Certainly, I can register Thompson’s frustration with Hardt and Negri, as they supposedly seek new, postmodern compositions of bodies that inherently refuse surveillance and control. Indeed, such aspirations are exceedingly commonplace within the more half-baked circles of a queer Leftist discourse which will routinely insist upon awkwardly inserting the term “body/bodies” to reify and/or bolster the aesthetic “politicism” of one’s convictions. Such post-Le Guin aspirations are widespread – and certainly shared by me – but often fall prey to an unfortunate over-estimation of one’s inherent corporeal potential for resistance, or indeed an unfortunate under-estimation of the simultaneously ineffable and evanescent sovereign’s ability to account for the deviations of queer embodiment. This is especially true when we consider the all-encompassing, totalising power over the decidedly vague “life itself” Hardt and Negri describe. Unclear as it is what queer contortions they hope our bodies can achieve, can we conceive of any that would be so alien to disciplinary practices and dispositifs of surveillance that it would evade the very scope of “life itself”?
The most compelling parallel I can consider to Hardt and Negri’s conception of the Marxian top-down theory of repression, and the microsurveillant shaping of subjectivities à la Foucault is, perhaps unsurprisingly, the famous essay by neo-Marxist professor and mentor of Foucault, Louis Althusser’s Ideology and Ideological State Apparatuses.
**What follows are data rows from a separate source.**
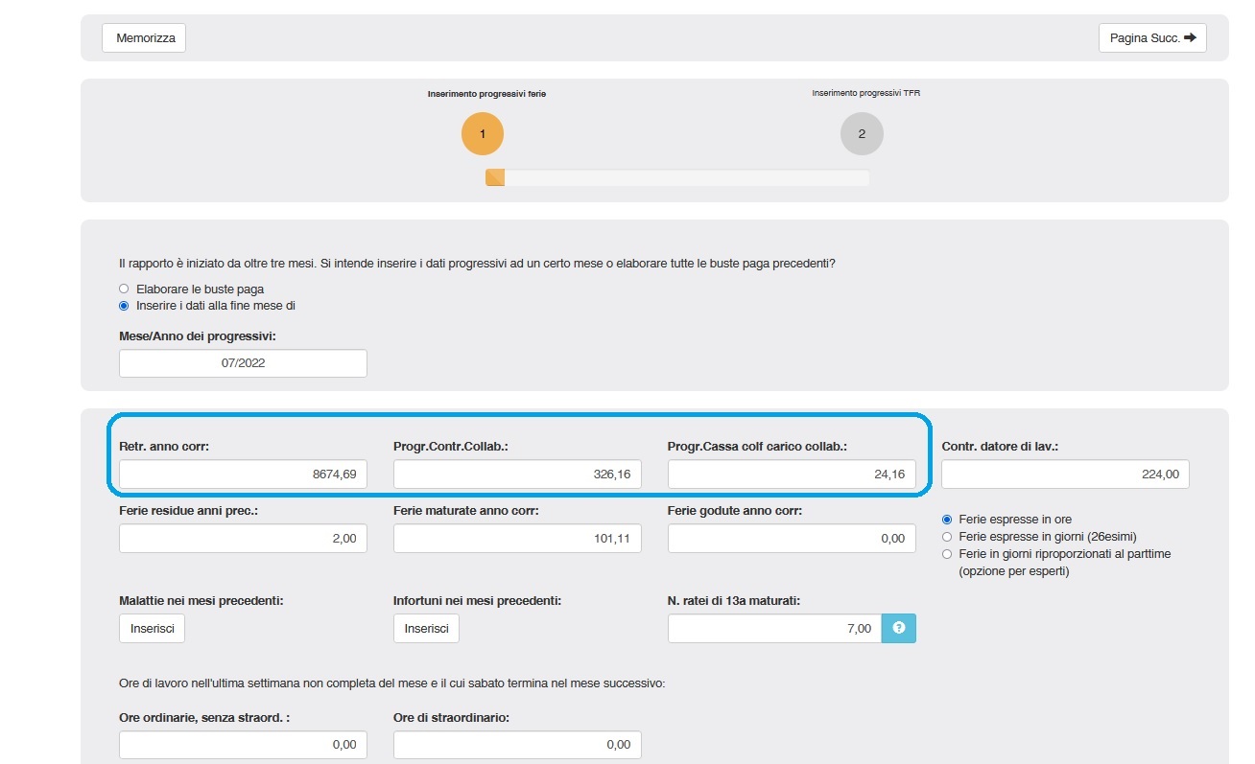Click Inserisci under Malattie nei mesi precedenti
The width and height of the screenshot is (1255, 764).
152,628
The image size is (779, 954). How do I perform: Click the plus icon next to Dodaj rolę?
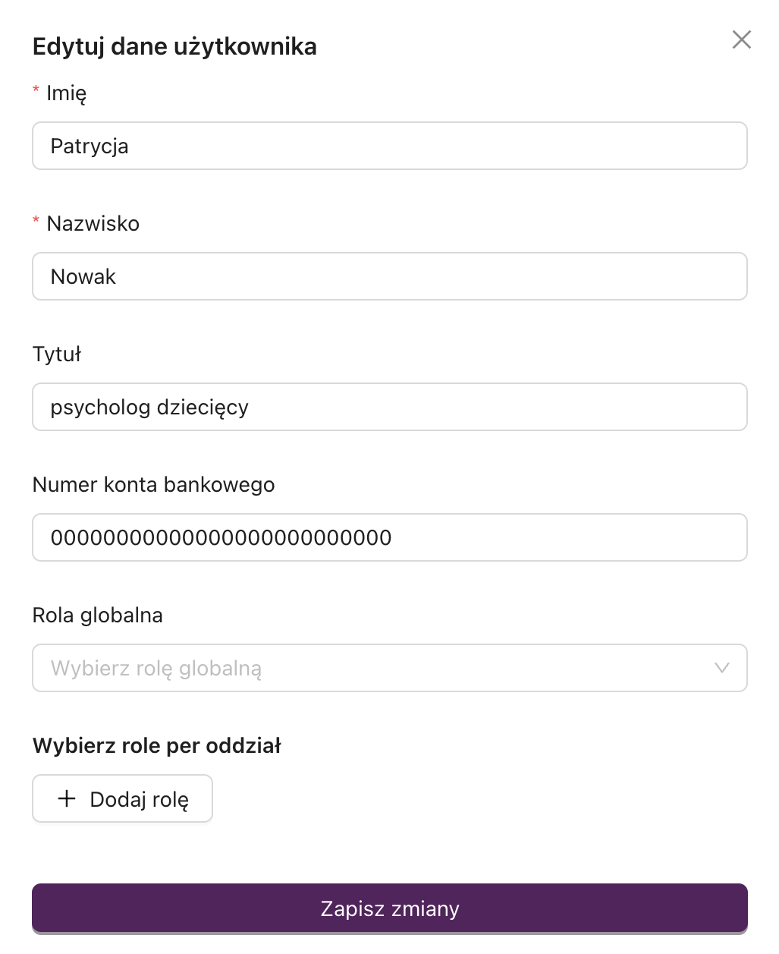click(67, 798)
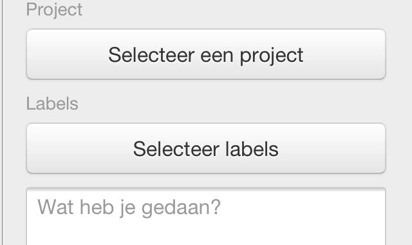
Task: Click the word "labels" in the labels button
Action: (x=252, y=149)
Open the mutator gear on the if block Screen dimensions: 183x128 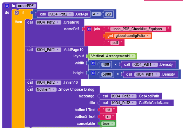pos(16,13)
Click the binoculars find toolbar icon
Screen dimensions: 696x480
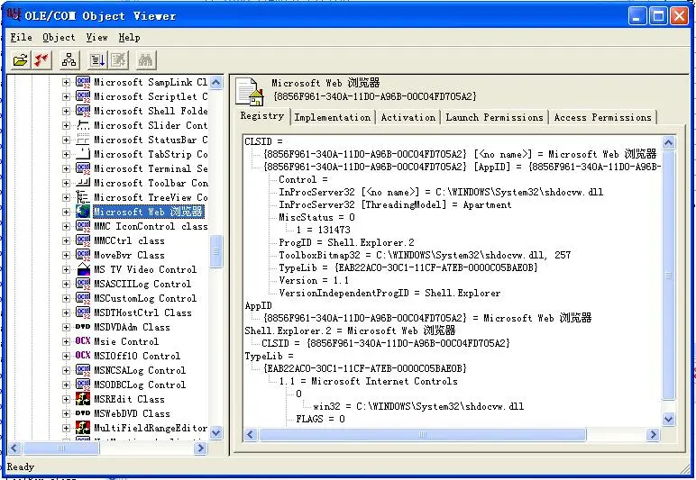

However, there are two significant distinctions between Althusser’s position and Hardt and Negri’s, as far as I can tell: the first is that both genres of dispositif conceived by Althusser are State-based: Ideological State Apparatuses (ISAs) and Repressive State Apparatuses (SAs), whilst Hardt and Negri are illustrating a globalist New World Order. The second is that, unlike Hardt and Negri’s convictions, for Althusser, the insidious ubiquity of – in particular – ISAs as technologies of interpellation is as such that the essay does not provide any real notions of liberation (or at least, no notions of liberation without immediate and violent revolution). Interpellation may be understood as bypassing a need for surveillance at all, the all-encompassing status of always-already-ness being definitively indifferent to the composition of the body being hailed.
If we are looking for political optimism, we will need to come up with a better model than this, before we can begin to search for hope within it.